Line Segment Calculator
Line Segment Calculator 📏
Calculate all parameters of a line segment between two points on the coordinate plane. Find length, midpoint, division point in given ratio, and slope angle.
📐 Essential Formulas
- Length: d = √[(x₂-x₁)² + (y₂-y₁)²]
- Midpoint: M((x₁+x₂)/2, (y₁+y₂)/2)
- Division in ratio m:n: P((mx₂+nx₁)/(m+n), (my₂+ny₁)/(m+n))

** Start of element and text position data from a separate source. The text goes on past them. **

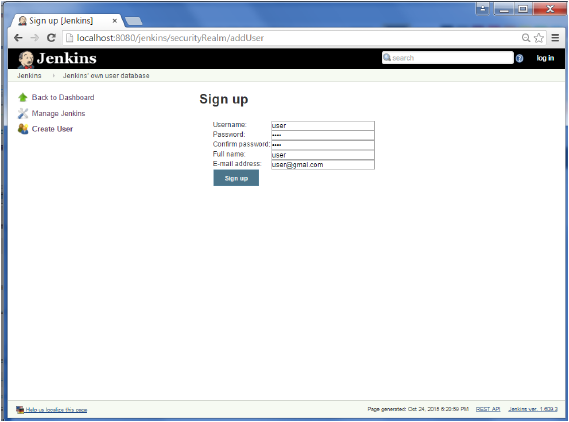569x422 pixels.
Task: Click the Help us localize this page link
Action: click(x=56, y=410)
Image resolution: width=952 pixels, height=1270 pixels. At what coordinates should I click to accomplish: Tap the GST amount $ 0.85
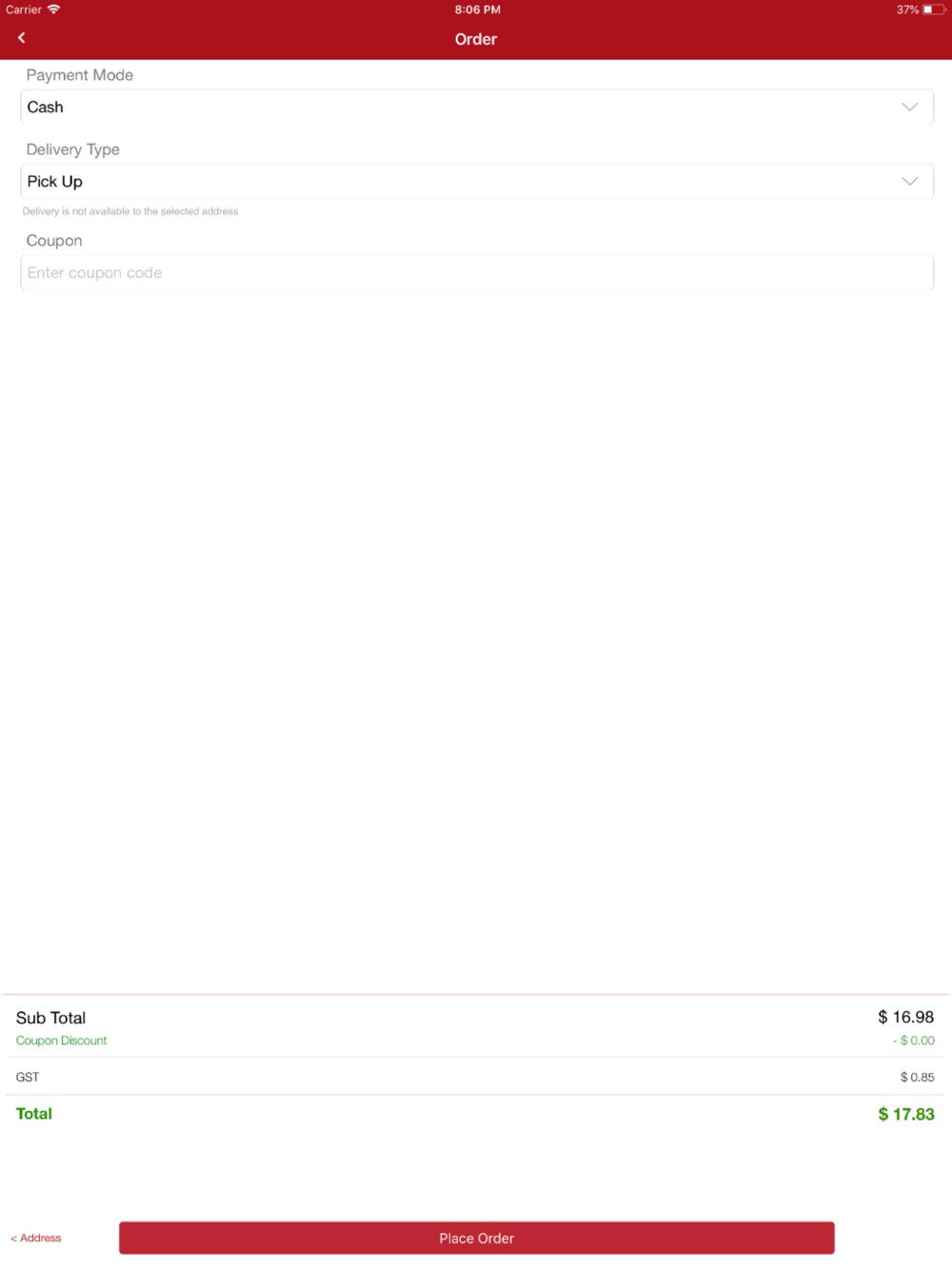click(x=917, y=1078)
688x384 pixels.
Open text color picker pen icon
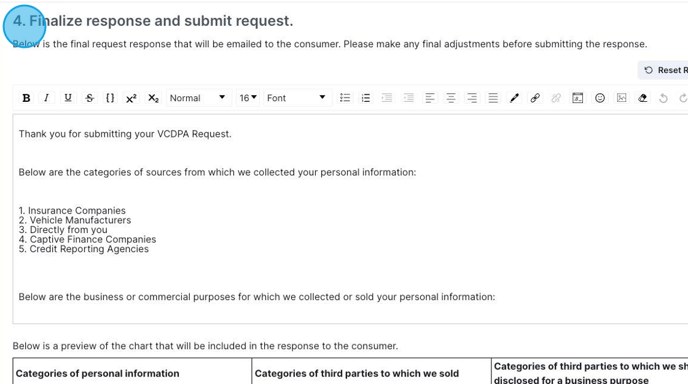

- Slope angle: α = arctan((y₂-y₁)/(x₂-x₁))
🎯 What you can calculate:
- ✅ Segment length from endpoint coordinates
- ✅ Midpoint coordinates of the segment
- ✅ Division point in a given ratio
- ✅ Slope angle with respect to x-axis
- ✅ Line equation passing through the points
- ✅ Distance from point to the line
📚 Applications:
Used in coordinate geometry, computer graphics, GPS navigation, architectural design, and physics for motion analysis.
Frequently Asked Questions
How to find the length of a line segment?
Use the distance formula: d = √[(x₂-x₁)² + (y₂-y₁)²]. This comes from the Pythagorean theorem applied to the right triangle formed by the coordinates.
What is the midpoint of a segment?
The midpoint is the point that divides the segment into two equal parts. Its coordinates are: M((x₁+x₂)/2, (y₁+y₂)/2).
How to divide a segment in a given ratio?
To divide segment AB in ratio m:n, the division point P has coordinates: P((mx₂+nx₁)/(m+n), (my₂+ny₁)/(m+n)).
What does the slope angle mean?
The slope angle is the angle between the line segment and the positive direction of the x-axis, measured from 0° to 180°.
How to find the equation of a line through two points?
Use the point-slope form: y - y₁ = m(x - x₁), where m = (y₂-y₁)/(x₂-x₁) is the slope.